Convert the material from the line containing "Image resolution: width=1568, height=771." through the line containing "Registrazione (1331, 32)" into a two-column CSV with the headers "request" and "answer", one row per request, each value in a single quoted field with line breaks replaced by spaces.

Dataset records:
--------------------------------------------------

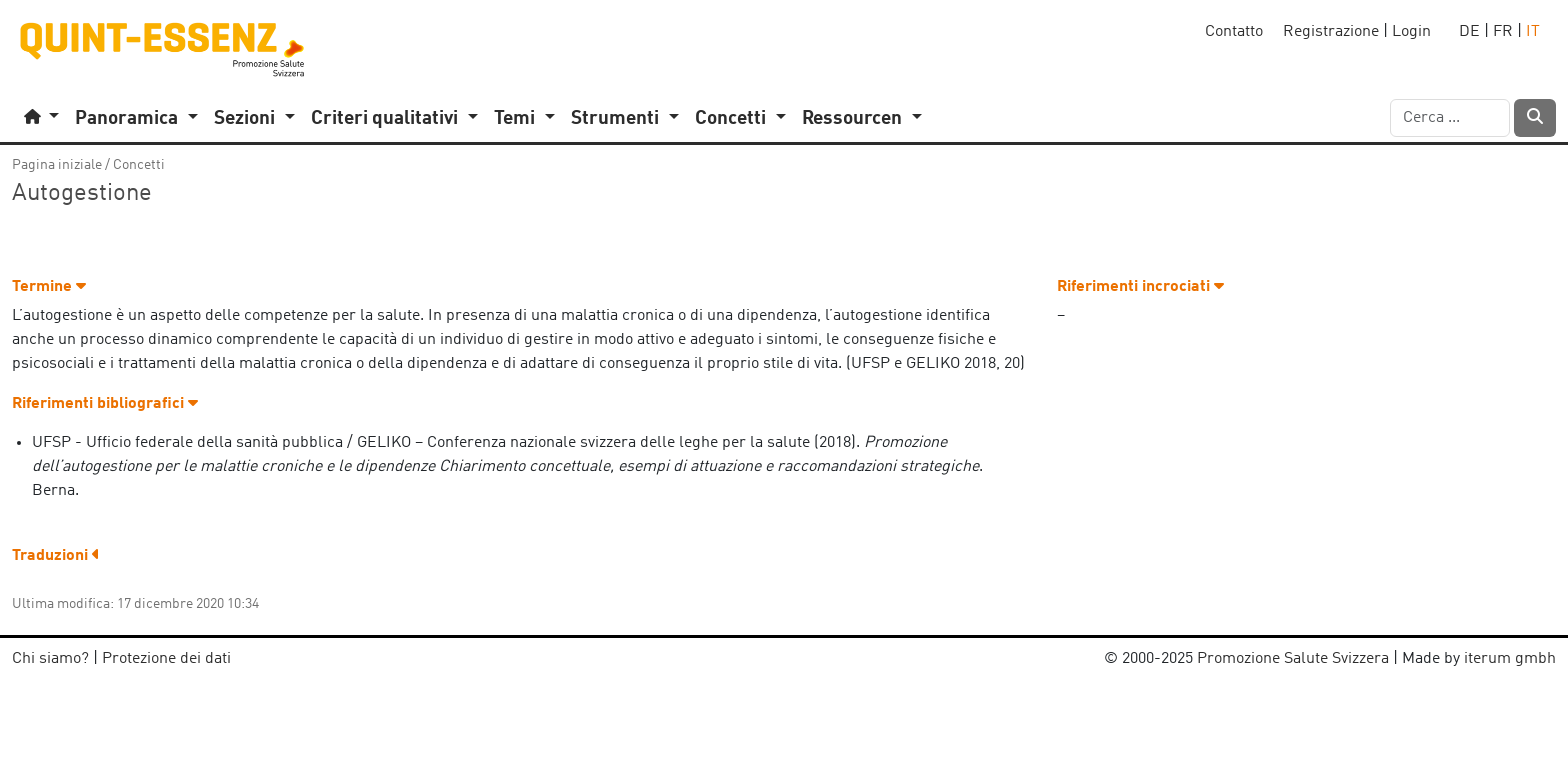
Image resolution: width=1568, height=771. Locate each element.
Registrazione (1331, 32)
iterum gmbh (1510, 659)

--------------------------------------------------

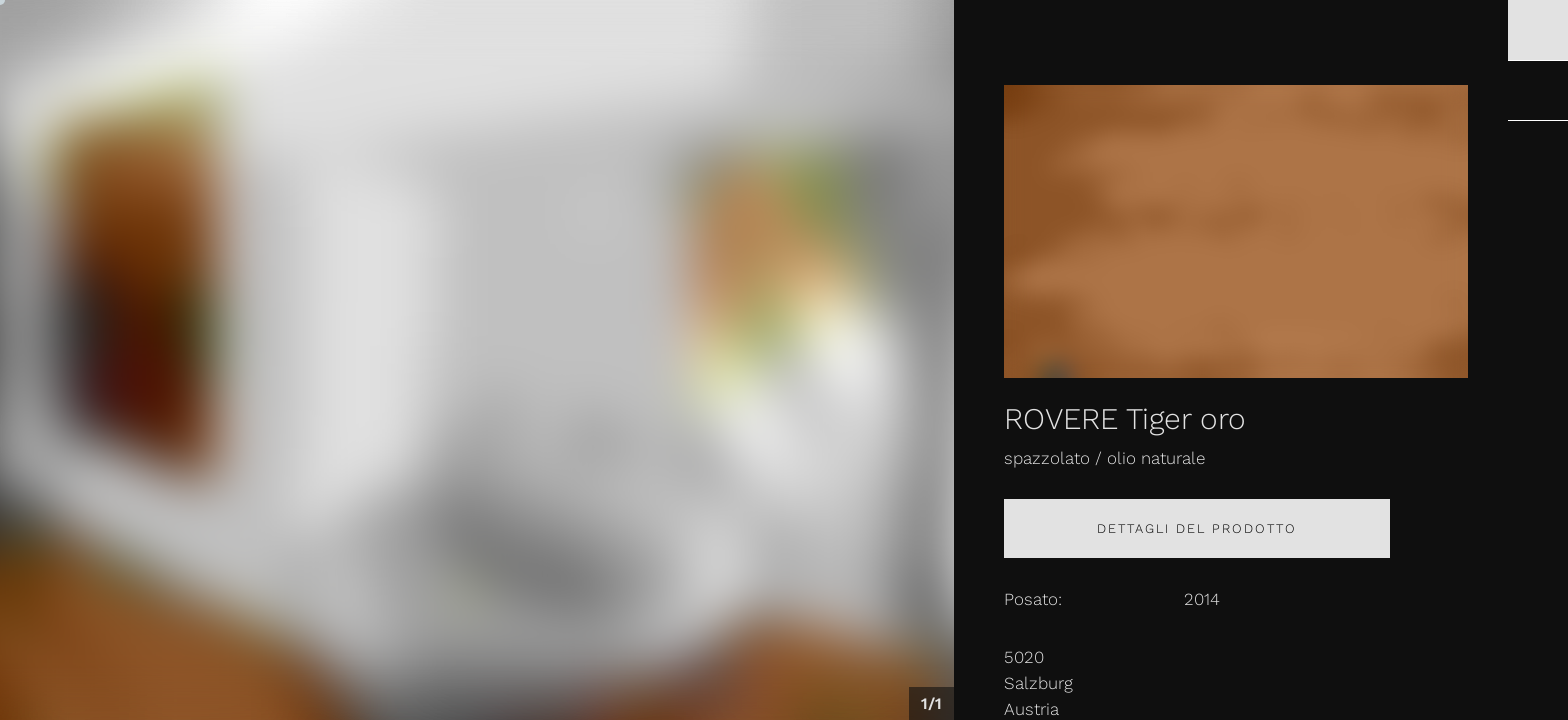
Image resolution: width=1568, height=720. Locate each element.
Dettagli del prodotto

--------------------------------------------------

Task output:
request,answer
"Image resolution: width=1568, height=771. Locate each element. Registrazione","(1331, 32)"